• Anush A. John

Insignificant Voices - A Sermon on Naaman

Upcoming Sermon on 10/02/22 at Richardson, Texas, USA


Audio Podcast - Coming Soon!


Youtube Video - Coming Soon!


2 Kings 5:1-16

1 Now Naaman was commander of the army of the king of Aram. He was a great man in the sight of his master and highly regarded, because through him the Lord had given victory to Aram. He was a valiant soldier, but he had leprosy.



Eph 6:12. For our struggle is not against flesh and blood, but against the rulers, against the authorities, against the powers of this dark world and against the spiritual forces of evil in the heavenly realms.



2 Now bands of raiders from Aram had gone out and had taken captive a young girl from Israel, and she served Naaman’s wife.

3 She said to her mistress, “If only my master would see the prophet who is in Samaria! He would cure him of his leprosy.”

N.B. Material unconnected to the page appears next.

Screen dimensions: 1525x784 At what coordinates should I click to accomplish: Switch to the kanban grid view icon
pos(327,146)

1. The Soft Voice of ____________

4 Naaman went to his master and told him what the girl from Israel had said. 5 “By all means, go,” the king of Aram replied. “I will send a letter to the king of Israel.” So Naaman left, taking with him ten talents of silver, six thousand shekels of gold and ten sets of clothing.

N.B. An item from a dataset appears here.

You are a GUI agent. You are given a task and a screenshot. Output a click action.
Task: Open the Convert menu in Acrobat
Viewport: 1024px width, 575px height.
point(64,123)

6 The letter that he took to the king of Israel read: “With this letter I am sending my servant Naaman to you so that you may cure him of his leprosy.”

7 As soon as the king of Israel read the letter, he tore his robes and said, “Am I God? Can I kill and bring back to life? Why does this fellow send someone to me to be cured of his leprosy? See how he is trying to pick a quarrel with me!”

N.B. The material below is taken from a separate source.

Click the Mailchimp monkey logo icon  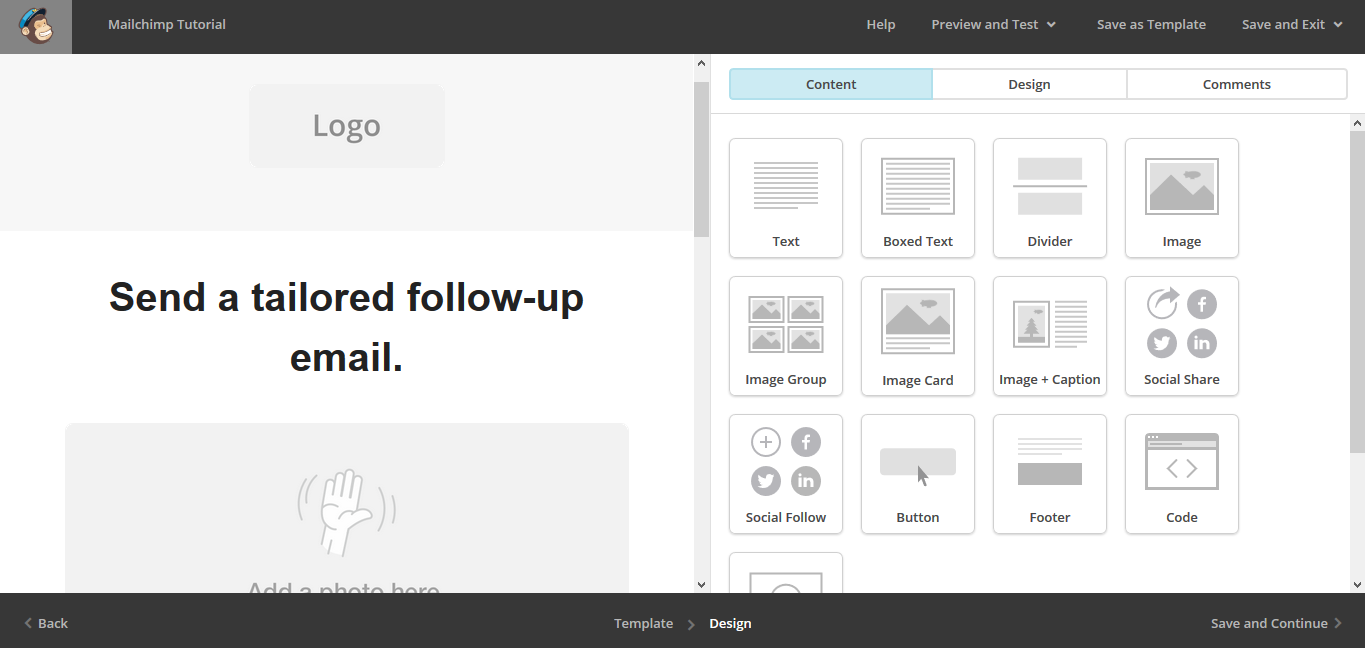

8 When Elisha the man of God heard that the king of Israel had torn his robes, he sent him this message: “Why have you torn your robes? Have the man come to me and he will know that there is a prophet in Israel.” 9 So Naaman went with his horses and chariots and stopped at the door of Elisha’s house.


10 Elisha sent a messenger to say to him, “Go, wash yourself seven times in the Jordan, and your flesh will be restored and you will be cleansed.”


11 But Naaman went away angry and said, “I thought that he would surely come out to me and stand and call on the name of the Lord his God, wave his hand over the spot and cure me of my leprosy. 12 Are not Abana and Pharpar, the rivers of Damascus, better than all the waters of Israel? Couldn’t I wash in them and be cleansed?” So he turned and went off in a rage.


13 Naaman’s servants went to him and said, “My father, if the prophet had told you to do some great thing, would you not have done it? How much more, then, when he tells you, ‘Wash and be cleansed’!”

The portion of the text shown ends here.